** Opening Data shown block **

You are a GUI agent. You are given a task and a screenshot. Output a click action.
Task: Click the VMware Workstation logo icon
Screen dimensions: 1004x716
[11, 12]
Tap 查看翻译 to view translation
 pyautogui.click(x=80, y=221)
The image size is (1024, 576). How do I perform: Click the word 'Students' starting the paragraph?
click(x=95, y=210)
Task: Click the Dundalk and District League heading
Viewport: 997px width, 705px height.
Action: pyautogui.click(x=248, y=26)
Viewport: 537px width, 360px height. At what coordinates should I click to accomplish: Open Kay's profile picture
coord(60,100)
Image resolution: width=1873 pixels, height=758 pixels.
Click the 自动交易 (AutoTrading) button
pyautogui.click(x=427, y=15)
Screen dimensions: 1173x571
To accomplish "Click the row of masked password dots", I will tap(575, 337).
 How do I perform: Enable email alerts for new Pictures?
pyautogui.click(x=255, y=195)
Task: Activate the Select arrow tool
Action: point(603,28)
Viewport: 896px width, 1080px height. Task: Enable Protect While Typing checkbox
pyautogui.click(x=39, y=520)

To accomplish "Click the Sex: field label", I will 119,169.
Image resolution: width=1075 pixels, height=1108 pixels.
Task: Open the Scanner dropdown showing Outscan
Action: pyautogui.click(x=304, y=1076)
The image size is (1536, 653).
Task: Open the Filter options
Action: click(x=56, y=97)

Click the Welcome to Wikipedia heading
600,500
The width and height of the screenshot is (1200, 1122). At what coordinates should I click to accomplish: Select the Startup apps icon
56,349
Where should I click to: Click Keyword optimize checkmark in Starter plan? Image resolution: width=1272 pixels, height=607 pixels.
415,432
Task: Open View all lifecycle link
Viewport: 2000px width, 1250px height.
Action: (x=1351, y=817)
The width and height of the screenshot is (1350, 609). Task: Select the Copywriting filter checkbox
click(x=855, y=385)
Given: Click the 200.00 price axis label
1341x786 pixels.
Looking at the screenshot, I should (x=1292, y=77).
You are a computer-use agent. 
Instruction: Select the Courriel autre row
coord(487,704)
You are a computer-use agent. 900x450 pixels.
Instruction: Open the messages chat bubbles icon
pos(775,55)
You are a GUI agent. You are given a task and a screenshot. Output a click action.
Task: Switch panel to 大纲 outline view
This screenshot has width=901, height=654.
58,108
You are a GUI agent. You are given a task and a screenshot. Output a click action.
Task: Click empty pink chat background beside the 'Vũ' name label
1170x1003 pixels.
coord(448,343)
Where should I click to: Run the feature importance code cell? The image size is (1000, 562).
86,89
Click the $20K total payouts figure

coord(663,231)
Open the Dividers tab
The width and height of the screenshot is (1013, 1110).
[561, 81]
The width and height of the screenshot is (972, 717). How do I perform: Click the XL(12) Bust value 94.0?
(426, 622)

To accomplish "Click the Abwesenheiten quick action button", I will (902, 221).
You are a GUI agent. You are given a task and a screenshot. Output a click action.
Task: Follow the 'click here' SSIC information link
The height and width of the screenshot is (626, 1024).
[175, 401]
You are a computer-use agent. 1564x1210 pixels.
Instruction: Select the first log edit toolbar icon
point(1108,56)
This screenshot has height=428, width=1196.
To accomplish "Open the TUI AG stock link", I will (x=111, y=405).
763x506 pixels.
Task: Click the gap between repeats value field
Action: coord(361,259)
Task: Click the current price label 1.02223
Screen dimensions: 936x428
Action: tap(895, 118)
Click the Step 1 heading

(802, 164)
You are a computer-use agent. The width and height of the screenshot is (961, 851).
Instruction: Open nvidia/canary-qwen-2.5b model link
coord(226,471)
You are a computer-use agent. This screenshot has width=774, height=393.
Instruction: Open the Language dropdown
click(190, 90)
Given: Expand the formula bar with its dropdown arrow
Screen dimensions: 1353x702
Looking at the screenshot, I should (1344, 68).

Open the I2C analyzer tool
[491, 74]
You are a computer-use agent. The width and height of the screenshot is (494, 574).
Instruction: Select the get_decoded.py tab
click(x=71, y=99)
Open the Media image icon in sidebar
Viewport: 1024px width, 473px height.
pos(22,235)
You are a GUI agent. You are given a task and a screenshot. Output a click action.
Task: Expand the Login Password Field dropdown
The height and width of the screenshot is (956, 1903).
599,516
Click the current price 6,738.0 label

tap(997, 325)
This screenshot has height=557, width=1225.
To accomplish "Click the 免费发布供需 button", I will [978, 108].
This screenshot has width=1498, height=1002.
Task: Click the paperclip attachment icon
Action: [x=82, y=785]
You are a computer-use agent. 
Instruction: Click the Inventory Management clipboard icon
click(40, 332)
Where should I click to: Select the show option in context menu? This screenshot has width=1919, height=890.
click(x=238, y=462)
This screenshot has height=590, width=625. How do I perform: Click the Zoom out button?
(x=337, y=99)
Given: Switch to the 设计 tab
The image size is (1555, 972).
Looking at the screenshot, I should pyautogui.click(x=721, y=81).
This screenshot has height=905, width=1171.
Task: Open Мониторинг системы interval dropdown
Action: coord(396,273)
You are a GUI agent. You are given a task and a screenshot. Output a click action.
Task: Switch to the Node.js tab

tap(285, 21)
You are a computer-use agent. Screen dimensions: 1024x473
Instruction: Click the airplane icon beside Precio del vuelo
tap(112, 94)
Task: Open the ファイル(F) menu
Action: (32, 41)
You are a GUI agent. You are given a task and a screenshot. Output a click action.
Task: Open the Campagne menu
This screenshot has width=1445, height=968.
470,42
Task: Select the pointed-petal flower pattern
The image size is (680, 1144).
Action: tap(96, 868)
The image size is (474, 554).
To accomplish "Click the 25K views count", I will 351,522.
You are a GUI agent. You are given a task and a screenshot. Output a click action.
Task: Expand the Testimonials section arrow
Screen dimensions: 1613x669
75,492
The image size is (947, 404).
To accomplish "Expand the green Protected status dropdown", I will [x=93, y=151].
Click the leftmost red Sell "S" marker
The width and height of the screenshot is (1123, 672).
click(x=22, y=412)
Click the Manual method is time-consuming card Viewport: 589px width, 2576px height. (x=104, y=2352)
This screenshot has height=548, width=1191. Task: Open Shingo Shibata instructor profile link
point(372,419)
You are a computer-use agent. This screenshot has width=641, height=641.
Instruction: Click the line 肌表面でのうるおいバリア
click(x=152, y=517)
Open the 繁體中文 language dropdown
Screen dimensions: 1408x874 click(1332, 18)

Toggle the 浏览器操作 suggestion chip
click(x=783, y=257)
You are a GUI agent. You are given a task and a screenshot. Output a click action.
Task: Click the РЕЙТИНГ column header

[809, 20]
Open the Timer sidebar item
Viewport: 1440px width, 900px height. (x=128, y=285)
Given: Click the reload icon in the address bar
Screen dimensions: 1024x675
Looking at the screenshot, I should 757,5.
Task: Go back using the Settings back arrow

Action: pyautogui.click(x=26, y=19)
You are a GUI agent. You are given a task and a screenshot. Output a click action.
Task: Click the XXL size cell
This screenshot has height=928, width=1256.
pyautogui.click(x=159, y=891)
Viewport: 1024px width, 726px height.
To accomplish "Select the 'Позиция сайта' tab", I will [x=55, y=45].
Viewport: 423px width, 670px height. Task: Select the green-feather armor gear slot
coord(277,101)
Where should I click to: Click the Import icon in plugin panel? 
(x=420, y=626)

** Closing Data shown block **

▸ **What you should do**: Please give only the number of lines in the listing that hold the word "computer".

▸ **Written response**: 9